AIM OF THE EXERCISE ▸
Beginning at the line that mentions "Task: Open the Assess calculator icon", retype the rest of the records below exactly. Pictures are not part of the copy.

----- DATASET EXCERPTS

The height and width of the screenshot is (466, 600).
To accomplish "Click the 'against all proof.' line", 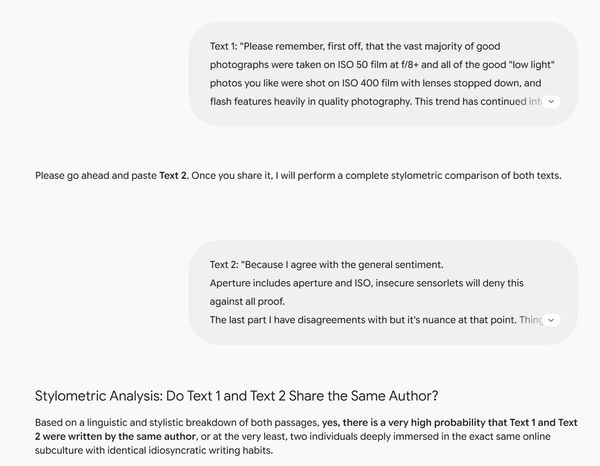I will (x=247, y=301).
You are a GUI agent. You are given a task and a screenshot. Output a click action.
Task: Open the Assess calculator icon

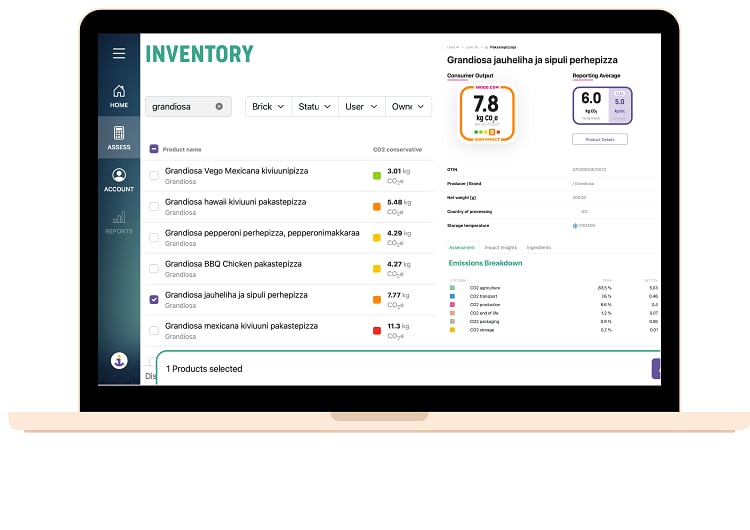pos(119,137)
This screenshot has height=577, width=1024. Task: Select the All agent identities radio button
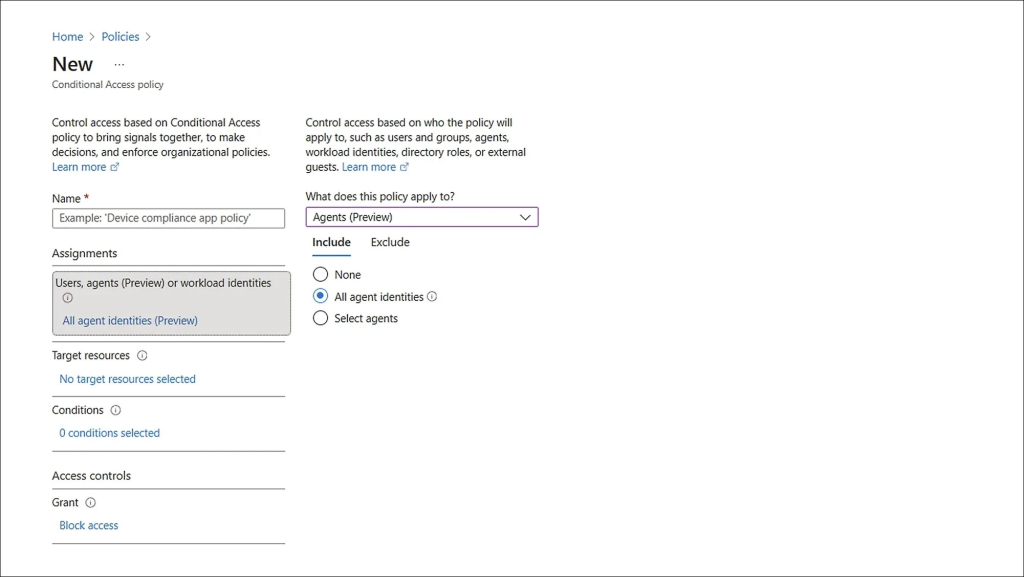tap(320, 296)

----------

RESPONSE TO THIS TASK ▸
Task: Open the Assess calculator icon

pos(119,137)
This screenshot has height=577, width=1024. Task: Select the All agent identities radio button
tap(320, 296)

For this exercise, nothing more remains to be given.